## Work required
Output the items below again, word for word and line for line, changing nothing.

## Task data

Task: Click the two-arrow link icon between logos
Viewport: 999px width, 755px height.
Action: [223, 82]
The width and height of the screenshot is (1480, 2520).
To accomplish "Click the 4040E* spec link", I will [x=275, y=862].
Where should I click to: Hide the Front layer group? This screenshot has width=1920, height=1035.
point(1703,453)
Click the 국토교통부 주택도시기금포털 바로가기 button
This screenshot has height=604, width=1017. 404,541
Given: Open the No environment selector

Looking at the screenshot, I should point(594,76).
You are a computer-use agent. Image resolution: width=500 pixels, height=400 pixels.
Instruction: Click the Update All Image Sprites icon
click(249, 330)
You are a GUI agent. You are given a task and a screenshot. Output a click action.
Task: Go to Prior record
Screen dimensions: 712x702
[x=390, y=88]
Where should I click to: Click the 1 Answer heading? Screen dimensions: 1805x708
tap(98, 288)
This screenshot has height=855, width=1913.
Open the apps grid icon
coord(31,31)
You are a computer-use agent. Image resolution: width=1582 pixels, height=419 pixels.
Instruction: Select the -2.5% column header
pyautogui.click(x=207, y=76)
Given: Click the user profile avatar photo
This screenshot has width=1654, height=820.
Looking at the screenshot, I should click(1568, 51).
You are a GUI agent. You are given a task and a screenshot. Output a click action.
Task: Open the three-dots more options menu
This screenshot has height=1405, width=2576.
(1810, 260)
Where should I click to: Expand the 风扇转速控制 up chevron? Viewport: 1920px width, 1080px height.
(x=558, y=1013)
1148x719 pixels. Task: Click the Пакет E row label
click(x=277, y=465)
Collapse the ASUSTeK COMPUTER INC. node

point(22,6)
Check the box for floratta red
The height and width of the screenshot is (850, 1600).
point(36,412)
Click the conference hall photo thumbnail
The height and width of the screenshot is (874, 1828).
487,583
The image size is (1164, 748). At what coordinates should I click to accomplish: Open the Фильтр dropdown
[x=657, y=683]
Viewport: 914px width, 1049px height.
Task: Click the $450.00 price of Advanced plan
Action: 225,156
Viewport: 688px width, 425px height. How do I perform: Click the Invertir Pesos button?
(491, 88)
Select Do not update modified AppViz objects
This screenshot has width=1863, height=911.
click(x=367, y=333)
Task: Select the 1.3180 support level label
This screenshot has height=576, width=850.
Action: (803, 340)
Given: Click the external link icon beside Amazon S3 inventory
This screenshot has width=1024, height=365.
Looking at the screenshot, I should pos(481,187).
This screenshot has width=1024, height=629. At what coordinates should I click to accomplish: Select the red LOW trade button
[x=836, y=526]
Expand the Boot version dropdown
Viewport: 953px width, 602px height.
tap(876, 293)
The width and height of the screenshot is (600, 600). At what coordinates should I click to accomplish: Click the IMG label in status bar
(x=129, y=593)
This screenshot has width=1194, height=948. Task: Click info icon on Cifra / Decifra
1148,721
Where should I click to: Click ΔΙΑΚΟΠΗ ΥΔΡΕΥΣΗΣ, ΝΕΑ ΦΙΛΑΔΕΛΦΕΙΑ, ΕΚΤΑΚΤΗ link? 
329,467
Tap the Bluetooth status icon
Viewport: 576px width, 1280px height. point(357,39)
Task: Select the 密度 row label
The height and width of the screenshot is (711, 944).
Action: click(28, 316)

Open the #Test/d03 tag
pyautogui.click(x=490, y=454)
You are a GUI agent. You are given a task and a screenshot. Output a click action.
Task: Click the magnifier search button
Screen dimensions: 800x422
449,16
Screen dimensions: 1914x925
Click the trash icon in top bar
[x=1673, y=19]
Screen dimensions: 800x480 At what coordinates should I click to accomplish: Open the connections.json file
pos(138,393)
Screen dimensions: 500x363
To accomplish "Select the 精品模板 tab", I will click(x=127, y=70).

## Correct answer
Task: Click the two-arrow link icon between logos
Viewport: 999px width, 755px height.
Action: [223, 82]
The width and height of the screenshot is (1480, 2520).
To accomplish "Click the 4040E* spec link", I will [x=275, y=862].
Where should I click to: Hide the Front layer group? This screenshot has width=1920, height=1035.
point(1703,453)
Click the 국토교통부 주택도시기금포털 바로가기 button
This screenshot has height=604, width=1017. 404,541
Given: Open the No environment selector

Looking at the screenshot, I should point(594,76).
You are a computer-use agent. Image resolution: width=500 pixels, height=400 pixels.
Instruction: Click the Update All Image Sprites icon
click(249, 330)
You are a GUI agent. You are given a task and a screenshot. Output a click action.
Task: Go to Prior record
Screen dimensions: 712x702
[x=390, y=88]
Where should I click to: Click the 1 Answer heading? Screen dimensions: 1805x708
tap(98, 288)
This screenshot has height=855, width=1913.
Open the apps grid icon
coord(31,31)
You are a computer-use agent. Image resolution: width=1582 pixels, height=419 pixels.
Instruction: Select the -2.5% column header
pyautogui.click(x=207, y=76)
Given: Click the user profile avatar photo
This screenshot has width=1654, height=820.
Looking at the screenshot, I should click(1568, 51).
You are a GUI agent. You are given a task and a screenshot. Output a click action.
Task: Open the three-dots more options menu
This screenshot has height=1405, width=2576.
(1810, 260)
Where should I click to: Expand the 风扇转速控制 up chevron? Viewport: 1920px width, 1080px height.
(x=558, y=1013)
1148x719 pixels. Task: Click the Пакет E row label
click(x=277, y=465)
Collapse the ASUSTeK COMPUTER INC. node

point(22,6)
Check the box for floratta red
The height and width of the screenshot is (850, 1600).
point(36,412)
Click the conference hall photo thumbnail
The height and width of the screenshot is (874, 1828).
487,583
The image size is (1164, 748). At what coordinates should I click to accomplish: Open the Фильтр dropdown
[x=657, y=683]
Viewport: 914px width, 1049px height.
Task: Click the $450.00 price of Advanced plan
Action: 225,156
Viewport: 688px width, 425px height. How do I perform: Click the Invertir Pesos button?
(491, 88)
Select Do not update modified AppViz objects
This screenshot has width=1863, height=911.
click(x=367, y=333)
Task: Select the 1.3180 support level label
This screenshot has height=576, width=850.
Action: (803, 340)
Given: Click the external link icon beside Amazon S3 inventory
This screenshot has width=1024, height=365.
Looking at the screenshot, I should pos(481,187).
This screenshot has width=1024, height=629. At what coordinates should I click to accomplish: Select the red LOW trade button
[x=836, y=526]
Expand the Boot version dropdown
Viewport: 953px width, 602px height.
tap(876, 293)
The width and height of the screenshot is (600, 600). At what coordinates should I click to accomplish: Click the IMG label in status bar
(x=129, y=593)
This screenshot has width=1194, height=948. Task: Click info icon on Cifra / Decifra
1148,721
Where should I click to: Click ΔΙΑΚΟΠΗ ΥΔΡΕΥΣΗΣ, ΝΕΑ ΦΙΛΑΔΕΛΦΕΙΑ, ΕΚΤΑΚΤΗ link? 
329,467
Tap the Bluetooth status icon
Viewport: 576px width, 1280px height. point(357,39)
Task: Select the 密度 row label
The height and width of the screenshot is (711, 944).
Action: click(28, 316)

Open the #Test/d03 tag
pyautogui.click(x=490, y=454)
You are a GUI agent. You are given a task and a screenshot. Output a click action.
Task: Click the magnifier search button
Screen dimensions: 800x422
449,16
Screen dimensions: 1914x925
Click the trash icon in top bar
[x=1673, y=19]
Screen dimensions: 800x480 At what coordinates should I click to accomplish: Open the connections.json file
pos(138,393)
Screen dimensions: 500x363
To accomplish "Select the 精品模板 tab", I will click(x=127, y=70).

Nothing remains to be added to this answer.